Wir analysieren Ihren gesamten Bewegungsapparat, um die Ursache Ihrer Beschwerden zu finden. Auf dieser Basis erstellen wir einen individuellen Therapieplan, der genau auf Ihre Bedürfnisse zugeschnitten ist. Das hilft Ihnen, Klarheit über Ihren Zustand zu gewinnen und legt den Grundstein für eine nachhaltige Besserung.

Vereinbaren Sie einen Termin für Ihre Erstberatung zu mehr Beweglichkeit und Lebensqualität.

Häufig gestellte Fragen (FAQs)

Was ist der Hauptunterschied in einem Satz?

Physiotherapie repariert die Funktion Ihres Körpers, Ergotherapie befähigt Sie zum Handeln in Ihrem Alltag.

Brauche ich für beide Therapien eine ärztliche Verordnung?

Ja, in der Regel werden beide Therapieformen von einem Arzt (z. B. Allgemeinmediziner, Orthopäde, Neurologe) verordnet. Diese Verordnung ist notwendig, damit die Krankenkasse die Kosten für die Behandlung übernimmt.

Kann ich Ergotherapie und Physiotherapie gleichzeitig machen?

Ja, absolut. Bei vielen Krankheitsbildern, wie nach einem Schlaganfall, ist das sogar sehr sinnvoll und wird oft empfohlen. Die Therapien ergänzen sich gegenseitig und können so den Heilungsprozess beschleunigen und effektiver gestalten.

Wer übernimmt die Kosten für die Behandlung?

Erwachsene müssen in der Regel eine gesetzliche Zuzahlung pro Verordnung leisten.
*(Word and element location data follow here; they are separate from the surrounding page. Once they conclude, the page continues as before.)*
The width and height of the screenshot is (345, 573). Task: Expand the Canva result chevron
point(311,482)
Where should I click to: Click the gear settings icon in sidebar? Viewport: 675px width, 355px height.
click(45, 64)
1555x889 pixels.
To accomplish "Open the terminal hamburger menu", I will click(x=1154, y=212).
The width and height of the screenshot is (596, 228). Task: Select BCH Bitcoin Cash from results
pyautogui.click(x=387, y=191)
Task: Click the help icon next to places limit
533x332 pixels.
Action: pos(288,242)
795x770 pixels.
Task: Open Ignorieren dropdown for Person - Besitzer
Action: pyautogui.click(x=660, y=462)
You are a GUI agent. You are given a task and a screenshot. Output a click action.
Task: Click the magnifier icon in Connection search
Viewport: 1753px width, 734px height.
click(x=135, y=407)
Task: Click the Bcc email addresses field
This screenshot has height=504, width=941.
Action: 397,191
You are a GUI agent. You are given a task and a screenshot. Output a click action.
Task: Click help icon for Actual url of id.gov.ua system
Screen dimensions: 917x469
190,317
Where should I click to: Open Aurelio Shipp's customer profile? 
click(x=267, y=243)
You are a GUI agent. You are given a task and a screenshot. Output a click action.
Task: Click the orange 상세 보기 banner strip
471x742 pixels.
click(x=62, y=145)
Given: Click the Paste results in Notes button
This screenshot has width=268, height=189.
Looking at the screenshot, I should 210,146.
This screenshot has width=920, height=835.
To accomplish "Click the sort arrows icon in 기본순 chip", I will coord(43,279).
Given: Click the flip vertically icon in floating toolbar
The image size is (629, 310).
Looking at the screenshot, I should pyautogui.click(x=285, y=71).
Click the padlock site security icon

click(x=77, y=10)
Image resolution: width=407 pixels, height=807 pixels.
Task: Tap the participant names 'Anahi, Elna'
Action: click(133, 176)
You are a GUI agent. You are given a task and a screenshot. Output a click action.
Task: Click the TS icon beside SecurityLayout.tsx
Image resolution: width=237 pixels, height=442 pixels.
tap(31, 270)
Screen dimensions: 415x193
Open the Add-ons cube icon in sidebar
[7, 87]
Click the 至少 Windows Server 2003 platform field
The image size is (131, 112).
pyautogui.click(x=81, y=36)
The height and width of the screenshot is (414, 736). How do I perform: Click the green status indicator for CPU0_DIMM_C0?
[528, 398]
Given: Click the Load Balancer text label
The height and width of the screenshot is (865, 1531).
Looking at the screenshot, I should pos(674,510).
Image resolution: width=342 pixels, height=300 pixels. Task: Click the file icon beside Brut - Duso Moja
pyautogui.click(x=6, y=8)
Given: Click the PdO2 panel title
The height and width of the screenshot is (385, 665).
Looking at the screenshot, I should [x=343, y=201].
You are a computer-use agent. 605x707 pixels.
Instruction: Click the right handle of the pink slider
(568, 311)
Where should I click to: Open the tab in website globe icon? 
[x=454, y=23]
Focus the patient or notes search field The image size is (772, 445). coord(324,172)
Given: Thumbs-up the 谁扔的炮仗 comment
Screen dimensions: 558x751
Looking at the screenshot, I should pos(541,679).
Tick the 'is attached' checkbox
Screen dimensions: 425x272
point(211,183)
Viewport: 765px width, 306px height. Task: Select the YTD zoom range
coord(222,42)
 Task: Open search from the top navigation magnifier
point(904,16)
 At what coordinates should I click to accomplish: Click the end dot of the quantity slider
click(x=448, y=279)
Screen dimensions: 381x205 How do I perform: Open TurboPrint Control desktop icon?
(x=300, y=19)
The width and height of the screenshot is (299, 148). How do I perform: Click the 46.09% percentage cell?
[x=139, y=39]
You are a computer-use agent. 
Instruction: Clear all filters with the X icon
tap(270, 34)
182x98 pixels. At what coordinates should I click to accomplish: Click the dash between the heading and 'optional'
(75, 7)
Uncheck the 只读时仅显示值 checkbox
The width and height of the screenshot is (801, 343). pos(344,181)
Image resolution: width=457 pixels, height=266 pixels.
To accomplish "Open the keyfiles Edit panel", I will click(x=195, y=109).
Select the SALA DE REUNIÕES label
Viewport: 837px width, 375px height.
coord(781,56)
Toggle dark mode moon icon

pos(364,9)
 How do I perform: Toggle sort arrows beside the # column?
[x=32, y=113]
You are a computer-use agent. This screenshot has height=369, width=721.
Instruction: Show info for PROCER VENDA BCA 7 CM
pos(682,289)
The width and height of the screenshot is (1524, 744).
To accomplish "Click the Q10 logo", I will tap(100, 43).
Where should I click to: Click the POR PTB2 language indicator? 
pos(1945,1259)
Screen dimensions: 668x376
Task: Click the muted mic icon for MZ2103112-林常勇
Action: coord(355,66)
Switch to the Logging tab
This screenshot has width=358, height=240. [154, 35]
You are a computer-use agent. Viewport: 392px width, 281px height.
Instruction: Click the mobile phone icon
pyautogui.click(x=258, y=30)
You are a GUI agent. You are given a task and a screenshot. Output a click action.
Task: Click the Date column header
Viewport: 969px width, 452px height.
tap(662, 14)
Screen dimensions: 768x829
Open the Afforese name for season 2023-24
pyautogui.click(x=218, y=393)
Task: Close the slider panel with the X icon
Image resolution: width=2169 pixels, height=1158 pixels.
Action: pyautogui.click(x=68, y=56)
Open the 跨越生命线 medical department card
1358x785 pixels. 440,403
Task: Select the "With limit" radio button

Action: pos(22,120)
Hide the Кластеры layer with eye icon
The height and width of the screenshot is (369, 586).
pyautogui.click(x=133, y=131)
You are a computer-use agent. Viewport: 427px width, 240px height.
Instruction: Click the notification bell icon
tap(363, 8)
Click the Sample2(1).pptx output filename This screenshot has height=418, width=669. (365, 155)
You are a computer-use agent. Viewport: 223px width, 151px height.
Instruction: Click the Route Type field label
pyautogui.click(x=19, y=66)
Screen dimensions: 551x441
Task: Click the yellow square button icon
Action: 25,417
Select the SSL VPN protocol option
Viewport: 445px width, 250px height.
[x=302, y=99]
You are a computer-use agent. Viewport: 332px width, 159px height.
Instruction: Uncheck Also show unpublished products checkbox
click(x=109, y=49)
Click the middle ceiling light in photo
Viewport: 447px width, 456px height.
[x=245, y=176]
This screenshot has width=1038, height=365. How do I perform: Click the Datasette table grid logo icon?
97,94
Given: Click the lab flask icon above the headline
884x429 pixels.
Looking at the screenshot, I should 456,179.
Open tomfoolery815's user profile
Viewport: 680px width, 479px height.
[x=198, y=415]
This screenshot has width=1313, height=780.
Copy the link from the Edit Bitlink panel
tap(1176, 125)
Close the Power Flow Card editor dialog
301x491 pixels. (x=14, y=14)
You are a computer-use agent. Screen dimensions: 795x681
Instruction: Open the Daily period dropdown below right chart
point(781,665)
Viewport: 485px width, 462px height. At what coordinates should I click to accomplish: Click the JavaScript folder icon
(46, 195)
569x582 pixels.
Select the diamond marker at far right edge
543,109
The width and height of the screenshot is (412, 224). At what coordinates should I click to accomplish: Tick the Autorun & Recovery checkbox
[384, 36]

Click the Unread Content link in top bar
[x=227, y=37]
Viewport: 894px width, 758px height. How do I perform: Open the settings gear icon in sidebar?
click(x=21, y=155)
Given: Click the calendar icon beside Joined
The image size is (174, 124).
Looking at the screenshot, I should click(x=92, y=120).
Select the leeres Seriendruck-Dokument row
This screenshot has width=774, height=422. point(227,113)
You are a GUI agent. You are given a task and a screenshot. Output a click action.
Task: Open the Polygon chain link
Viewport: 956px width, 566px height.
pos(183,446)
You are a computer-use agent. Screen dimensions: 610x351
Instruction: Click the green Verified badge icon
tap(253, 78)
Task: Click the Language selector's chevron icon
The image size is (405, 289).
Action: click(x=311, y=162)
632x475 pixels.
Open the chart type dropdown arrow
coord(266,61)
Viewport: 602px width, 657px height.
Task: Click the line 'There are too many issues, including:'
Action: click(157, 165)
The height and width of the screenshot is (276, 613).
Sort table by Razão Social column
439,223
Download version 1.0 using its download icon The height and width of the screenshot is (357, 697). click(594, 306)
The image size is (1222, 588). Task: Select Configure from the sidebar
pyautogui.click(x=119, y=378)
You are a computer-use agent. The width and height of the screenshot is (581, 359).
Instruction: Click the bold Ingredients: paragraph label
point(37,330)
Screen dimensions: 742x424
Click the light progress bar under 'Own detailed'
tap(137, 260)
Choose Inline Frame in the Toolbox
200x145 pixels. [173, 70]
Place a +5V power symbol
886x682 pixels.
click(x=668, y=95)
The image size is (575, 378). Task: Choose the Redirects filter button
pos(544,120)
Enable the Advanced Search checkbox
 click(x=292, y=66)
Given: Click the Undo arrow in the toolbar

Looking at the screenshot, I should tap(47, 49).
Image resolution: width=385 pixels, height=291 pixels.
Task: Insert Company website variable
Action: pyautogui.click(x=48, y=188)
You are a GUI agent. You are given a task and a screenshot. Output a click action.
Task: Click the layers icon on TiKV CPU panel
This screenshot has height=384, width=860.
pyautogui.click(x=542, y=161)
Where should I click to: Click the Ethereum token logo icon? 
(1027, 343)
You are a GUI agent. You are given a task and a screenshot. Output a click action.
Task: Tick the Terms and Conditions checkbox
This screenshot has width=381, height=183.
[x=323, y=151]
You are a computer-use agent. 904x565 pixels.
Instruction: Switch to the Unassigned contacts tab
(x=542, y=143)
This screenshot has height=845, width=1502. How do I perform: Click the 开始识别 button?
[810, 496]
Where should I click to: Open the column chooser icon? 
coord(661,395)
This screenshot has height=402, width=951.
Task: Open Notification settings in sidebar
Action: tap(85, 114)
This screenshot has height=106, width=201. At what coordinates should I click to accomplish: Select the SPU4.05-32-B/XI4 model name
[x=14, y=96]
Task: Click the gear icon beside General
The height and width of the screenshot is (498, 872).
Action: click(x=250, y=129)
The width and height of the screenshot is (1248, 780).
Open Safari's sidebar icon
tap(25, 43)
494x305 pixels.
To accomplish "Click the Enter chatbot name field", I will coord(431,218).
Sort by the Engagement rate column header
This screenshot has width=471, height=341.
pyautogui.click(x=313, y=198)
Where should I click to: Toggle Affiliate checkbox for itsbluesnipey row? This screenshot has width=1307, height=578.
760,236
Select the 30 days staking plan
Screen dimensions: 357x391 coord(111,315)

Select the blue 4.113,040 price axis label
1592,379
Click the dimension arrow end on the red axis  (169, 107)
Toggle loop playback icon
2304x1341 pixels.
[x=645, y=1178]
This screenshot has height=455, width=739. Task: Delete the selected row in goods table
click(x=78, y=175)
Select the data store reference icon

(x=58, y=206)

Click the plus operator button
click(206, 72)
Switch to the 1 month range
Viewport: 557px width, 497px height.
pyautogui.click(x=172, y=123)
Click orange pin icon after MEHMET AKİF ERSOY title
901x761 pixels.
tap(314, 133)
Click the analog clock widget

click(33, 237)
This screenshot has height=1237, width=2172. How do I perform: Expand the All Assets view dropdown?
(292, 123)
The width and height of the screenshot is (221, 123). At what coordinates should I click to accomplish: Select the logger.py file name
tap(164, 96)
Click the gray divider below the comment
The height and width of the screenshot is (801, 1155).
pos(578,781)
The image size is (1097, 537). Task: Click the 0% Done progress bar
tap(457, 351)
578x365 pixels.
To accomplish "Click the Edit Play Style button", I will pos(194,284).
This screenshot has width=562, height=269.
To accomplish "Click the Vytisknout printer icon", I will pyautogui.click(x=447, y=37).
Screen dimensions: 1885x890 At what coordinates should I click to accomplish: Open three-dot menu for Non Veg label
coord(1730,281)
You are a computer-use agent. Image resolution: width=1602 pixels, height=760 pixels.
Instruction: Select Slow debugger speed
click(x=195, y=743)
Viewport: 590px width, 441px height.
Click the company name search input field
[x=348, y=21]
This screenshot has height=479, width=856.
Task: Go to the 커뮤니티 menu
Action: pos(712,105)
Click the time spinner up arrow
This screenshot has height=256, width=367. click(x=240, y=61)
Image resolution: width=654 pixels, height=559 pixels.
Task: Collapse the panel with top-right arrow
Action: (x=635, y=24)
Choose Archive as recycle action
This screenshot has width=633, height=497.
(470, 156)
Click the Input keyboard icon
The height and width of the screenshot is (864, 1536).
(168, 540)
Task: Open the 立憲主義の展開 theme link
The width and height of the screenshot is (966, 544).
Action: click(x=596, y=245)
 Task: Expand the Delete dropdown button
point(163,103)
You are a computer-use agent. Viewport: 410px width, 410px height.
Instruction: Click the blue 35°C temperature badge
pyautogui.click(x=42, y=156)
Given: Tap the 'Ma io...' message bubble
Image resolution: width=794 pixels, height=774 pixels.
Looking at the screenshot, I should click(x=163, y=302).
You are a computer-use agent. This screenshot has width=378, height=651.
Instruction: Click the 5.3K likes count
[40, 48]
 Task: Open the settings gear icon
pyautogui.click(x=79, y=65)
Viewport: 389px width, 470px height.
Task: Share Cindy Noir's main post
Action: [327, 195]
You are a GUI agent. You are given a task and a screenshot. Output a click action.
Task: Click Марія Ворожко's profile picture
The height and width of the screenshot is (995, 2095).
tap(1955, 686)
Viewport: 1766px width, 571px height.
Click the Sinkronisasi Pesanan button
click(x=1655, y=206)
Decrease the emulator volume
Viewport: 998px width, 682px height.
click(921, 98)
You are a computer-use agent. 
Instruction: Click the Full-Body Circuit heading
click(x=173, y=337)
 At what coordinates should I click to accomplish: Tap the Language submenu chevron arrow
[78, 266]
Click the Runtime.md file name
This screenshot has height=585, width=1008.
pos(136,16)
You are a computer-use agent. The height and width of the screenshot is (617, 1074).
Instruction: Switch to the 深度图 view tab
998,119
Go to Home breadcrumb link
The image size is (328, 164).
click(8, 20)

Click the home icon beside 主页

Es besteht jedoch die Möglichkeit, sich bei Erreichen einer bestimmten Belastungsgrenze von diesen Zuzahlungen befreien zu lassen. Für Kinder und Jugendliche ist die Therapie zuzahlungsfrei. Privatversicherte sollten die Kostenübernahme vorab mit ihrer Kasse klären.